→ **Task item**
Could you set down exactly the lines in the records below between the line holding "Given: Select the CISA KEV Yes badge" and the line holding "Given: Click the Attempts column header", inclusive?

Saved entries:
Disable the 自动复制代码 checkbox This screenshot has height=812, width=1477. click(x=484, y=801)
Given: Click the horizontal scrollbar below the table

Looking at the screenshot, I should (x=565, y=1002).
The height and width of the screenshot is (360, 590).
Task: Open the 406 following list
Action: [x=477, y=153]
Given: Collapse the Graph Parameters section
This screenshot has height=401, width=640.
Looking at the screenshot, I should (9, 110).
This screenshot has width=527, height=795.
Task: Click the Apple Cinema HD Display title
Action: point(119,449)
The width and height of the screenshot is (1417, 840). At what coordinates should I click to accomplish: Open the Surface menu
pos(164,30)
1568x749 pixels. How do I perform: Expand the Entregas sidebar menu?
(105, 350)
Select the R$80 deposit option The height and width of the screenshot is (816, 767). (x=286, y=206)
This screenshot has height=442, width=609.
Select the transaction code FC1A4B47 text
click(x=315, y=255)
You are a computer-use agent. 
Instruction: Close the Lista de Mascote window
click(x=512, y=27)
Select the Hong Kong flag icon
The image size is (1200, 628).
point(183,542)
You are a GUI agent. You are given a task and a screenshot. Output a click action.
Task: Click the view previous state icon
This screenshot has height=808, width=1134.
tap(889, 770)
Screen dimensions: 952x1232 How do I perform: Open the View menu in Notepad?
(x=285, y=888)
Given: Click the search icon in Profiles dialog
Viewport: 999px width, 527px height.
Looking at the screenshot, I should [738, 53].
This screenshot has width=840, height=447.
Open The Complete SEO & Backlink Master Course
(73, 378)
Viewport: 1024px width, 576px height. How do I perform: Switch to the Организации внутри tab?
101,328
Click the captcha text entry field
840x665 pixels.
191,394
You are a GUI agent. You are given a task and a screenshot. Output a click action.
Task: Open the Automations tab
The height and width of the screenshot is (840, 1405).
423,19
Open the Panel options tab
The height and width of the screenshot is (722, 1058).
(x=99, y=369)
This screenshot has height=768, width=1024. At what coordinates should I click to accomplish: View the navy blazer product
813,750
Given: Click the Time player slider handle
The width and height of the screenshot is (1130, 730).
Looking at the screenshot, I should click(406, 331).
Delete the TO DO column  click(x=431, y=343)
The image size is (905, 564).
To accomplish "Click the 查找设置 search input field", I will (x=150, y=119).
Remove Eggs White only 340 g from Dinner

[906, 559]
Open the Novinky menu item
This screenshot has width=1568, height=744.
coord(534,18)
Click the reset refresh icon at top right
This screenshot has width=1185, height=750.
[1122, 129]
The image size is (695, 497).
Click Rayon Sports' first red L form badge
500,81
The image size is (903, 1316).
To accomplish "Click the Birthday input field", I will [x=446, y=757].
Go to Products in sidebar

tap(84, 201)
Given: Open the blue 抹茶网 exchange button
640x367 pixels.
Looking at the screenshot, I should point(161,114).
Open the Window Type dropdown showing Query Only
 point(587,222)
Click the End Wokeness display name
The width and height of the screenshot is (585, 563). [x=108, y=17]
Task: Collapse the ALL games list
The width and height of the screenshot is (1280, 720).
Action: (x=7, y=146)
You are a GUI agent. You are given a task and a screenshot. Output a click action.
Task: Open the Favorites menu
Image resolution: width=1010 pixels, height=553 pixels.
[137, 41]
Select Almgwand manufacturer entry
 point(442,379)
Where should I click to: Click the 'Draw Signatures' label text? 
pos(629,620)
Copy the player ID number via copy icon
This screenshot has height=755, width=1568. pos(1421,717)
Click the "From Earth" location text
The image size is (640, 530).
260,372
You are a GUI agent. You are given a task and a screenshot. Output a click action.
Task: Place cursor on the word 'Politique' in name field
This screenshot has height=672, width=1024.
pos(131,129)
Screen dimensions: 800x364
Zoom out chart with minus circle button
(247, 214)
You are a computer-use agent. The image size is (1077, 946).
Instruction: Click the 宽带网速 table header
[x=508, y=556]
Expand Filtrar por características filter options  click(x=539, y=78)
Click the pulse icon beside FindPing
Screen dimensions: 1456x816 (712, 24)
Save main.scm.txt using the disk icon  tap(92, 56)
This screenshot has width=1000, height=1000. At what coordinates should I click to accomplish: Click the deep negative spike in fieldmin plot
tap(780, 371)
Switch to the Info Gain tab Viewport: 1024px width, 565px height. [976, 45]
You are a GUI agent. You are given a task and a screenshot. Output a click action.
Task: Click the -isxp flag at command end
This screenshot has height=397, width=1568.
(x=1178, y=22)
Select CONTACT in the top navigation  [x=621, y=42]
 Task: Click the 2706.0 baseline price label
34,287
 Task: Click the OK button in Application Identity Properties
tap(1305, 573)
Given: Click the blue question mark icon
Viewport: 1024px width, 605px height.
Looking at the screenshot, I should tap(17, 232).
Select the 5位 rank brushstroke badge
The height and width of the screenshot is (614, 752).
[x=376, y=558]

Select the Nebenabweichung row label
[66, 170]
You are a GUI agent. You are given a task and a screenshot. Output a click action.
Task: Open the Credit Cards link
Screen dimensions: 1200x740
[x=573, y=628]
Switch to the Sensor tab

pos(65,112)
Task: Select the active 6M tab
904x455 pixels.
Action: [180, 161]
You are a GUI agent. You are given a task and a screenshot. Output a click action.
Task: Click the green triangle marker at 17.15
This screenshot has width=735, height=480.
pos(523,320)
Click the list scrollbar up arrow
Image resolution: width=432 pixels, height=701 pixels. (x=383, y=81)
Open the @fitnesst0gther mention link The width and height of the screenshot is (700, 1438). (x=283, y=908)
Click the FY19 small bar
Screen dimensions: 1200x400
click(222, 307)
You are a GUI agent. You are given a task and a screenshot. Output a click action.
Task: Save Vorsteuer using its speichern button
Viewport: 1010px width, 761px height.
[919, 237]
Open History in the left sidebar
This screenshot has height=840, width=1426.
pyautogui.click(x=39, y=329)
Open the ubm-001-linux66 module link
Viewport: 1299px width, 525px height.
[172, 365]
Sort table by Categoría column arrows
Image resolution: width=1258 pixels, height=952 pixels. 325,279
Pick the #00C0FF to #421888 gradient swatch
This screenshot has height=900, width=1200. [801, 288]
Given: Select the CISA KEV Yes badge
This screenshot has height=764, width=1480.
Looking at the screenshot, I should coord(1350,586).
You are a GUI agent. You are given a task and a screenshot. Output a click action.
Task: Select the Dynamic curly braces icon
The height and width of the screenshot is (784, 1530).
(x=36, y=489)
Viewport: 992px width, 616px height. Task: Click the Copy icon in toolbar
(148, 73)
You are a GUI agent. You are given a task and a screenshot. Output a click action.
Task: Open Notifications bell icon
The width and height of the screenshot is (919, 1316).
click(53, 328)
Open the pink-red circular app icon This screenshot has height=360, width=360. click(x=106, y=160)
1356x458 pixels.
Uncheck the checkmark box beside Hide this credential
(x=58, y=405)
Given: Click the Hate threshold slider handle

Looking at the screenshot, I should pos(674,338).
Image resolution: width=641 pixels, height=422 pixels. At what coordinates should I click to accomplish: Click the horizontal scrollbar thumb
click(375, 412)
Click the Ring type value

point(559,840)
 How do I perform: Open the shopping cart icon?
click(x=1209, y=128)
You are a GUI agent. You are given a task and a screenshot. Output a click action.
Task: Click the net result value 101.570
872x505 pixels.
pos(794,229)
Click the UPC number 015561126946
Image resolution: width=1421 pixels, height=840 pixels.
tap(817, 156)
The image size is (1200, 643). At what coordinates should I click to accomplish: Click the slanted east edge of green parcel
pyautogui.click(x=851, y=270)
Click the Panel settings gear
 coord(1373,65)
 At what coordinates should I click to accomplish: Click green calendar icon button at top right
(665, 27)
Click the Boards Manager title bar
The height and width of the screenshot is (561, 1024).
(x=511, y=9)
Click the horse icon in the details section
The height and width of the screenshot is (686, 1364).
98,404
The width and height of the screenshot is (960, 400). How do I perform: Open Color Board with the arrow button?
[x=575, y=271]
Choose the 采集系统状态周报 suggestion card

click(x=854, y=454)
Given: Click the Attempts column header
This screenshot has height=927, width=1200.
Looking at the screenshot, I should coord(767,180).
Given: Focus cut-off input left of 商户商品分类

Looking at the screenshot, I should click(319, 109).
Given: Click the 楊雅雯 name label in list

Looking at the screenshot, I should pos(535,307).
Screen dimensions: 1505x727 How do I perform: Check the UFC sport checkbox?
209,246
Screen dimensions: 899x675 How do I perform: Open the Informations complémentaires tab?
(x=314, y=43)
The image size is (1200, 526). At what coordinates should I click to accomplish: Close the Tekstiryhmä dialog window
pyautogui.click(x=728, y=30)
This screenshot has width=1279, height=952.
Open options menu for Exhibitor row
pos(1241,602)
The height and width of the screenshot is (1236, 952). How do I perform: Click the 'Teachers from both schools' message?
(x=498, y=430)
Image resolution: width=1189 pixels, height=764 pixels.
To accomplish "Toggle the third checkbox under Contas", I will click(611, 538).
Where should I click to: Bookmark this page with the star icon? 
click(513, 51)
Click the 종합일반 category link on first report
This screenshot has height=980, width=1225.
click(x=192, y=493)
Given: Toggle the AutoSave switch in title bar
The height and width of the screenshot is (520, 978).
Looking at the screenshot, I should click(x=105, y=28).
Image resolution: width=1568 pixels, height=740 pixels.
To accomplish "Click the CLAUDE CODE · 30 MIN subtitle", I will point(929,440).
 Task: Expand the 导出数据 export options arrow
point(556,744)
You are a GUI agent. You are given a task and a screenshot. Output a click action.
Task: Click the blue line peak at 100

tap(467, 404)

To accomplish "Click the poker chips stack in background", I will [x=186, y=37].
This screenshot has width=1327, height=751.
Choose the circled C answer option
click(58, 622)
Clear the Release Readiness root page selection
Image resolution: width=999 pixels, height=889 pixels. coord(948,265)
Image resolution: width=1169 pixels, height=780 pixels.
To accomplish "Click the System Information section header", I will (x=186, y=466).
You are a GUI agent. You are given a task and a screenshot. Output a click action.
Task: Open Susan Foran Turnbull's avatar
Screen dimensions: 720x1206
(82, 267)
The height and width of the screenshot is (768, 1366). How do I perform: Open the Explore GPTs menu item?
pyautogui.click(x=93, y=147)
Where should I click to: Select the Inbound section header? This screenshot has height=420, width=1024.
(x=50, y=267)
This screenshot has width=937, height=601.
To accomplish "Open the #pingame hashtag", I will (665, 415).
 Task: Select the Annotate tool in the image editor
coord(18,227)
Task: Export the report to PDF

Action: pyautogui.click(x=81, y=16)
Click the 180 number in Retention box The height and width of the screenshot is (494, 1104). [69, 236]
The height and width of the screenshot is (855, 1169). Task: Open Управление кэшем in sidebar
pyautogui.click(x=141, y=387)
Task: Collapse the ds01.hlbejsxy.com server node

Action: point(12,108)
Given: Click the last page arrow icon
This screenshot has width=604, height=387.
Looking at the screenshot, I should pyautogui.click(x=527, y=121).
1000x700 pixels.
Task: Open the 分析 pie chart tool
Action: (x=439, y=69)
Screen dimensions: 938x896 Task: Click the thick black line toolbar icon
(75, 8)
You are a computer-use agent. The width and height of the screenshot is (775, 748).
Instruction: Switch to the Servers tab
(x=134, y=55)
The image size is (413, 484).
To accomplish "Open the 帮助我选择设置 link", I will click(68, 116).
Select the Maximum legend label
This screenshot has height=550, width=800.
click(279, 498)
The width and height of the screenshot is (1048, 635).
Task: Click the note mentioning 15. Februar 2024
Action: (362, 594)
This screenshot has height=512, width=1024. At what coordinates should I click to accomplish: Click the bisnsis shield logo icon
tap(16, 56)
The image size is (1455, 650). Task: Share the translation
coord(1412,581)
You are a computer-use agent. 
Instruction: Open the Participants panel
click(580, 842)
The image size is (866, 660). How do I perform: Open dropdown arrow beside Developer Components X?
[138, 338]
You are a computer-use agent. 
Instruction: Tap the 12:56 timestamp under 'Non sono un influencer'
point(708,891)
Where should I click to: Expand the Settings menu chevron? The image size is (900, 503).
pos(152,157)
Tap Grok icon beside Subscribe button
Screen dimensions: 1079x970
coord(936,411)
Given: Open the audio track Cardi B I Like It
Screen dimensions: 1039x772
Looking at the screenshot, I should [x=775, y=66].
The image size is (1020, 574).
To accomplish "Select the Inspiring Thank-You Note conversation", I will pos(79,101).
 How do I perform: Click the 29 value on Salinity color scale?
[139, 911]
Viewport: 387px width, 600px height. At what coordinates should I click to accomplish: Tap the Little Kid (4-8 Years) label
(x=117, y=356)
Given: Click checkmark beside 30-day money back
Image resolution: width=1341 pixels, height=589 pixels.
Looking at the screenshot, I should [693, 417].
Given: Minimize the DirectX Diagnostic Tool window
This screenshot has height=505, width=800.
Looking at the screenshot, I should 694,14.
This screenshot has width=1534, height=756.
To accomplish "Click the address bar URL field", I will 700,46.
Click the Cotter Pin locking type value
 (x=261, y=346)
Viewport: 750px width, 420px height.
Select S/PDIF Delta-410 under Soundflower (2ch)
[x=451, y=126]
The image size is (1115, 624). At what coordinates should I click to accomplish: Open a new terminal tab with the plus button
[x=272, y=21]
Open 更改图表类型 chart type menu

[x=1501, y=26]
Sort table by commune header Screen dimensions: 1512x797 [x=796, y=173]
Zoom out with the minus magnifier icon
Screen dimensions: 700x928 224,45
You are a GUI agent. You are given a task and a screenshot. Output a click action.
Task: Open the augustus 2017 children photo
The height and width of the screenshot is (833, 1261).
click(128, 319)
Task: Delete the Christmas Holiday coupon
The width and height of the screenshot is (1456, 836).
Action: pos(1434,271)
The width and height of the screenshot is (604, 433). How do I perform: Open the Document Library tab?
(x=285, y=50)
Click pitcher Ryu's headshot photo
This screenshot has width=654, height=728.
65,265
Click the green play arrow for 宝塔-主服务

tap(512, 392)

→ **Answer section**
Given: Select the CISA KEV Yes badge
This screenshot has height=764, width=1480.
Looking at the screenshot, I should coord(1350,586).
You are a GUI agent. You are given a task and a screenshot. Output a click action.
Task: Select the Dynamic curly braces icon
The height and width of the screenshot is (784, 1530).
(x=36, y=489)
Viewport: 992px width, 616px height. Task: Click the Copy icon in toolbar
(148, 73)
You are a GUI agent. You are given a task and a screenshot. Output a click action.
Task: Open Notifications bell icon
The width and height of the screenshot is (919, 1316).
click(53, 328)
Open the pink-red circular app icon This screenshot has height=360, width=360. click(x=106, y=160)
1356x458 pixels.
Uncheck the checkmark box beside Hide this credential
(x=58, y=405)
Given: Click the Hate threshold slider handle

Looking at the screenshot, I should pos(674,338).
Image resolution: width=641 pixels, height=422 pixels. At what coordinates should I click to accomplish: Click the horizontal scrollbar thumb
click(375, 412)
Click the Ring type value

point(559,840)
 How do I perform: Open the shopping cart icon?
click(x=1209, y=128)
You are a GUI agent. You are given a task and a screenshot. Output a click action.
Task: Click the net result value 101.570
872x505 pixels.
pos(794,229)
Click the UPC number 015561126946
Image resolution: width=1421 pixels, height=840 pixels.
tap(817, 156)
The image size is (1200, 643). At what coordinates should I click to accomplish: Click the slanted east edge of green parcel
pyautogui.click(x=851, y=270)
Click the Panel settings gear
 coord(1373,65)
 At what coordinates should I click to accomplish: Click green calendar icon button at top right
(665, 27)
Click the Boards Manager title bar
The height and width of the screenshot is (561, 1024).
(x=511, y=9)
Click the horse icon in the details section
The height and width of the screenshot is (686, 1364).
98,404
The width and height of the screenshot is (960, 400). How do I perform: Open Color Board with the arrow button?
[x=575, y=271]
Choose the 采集系统状态周报 suggestion card

click(x=854, y=454)
Given: Click the Attempts column header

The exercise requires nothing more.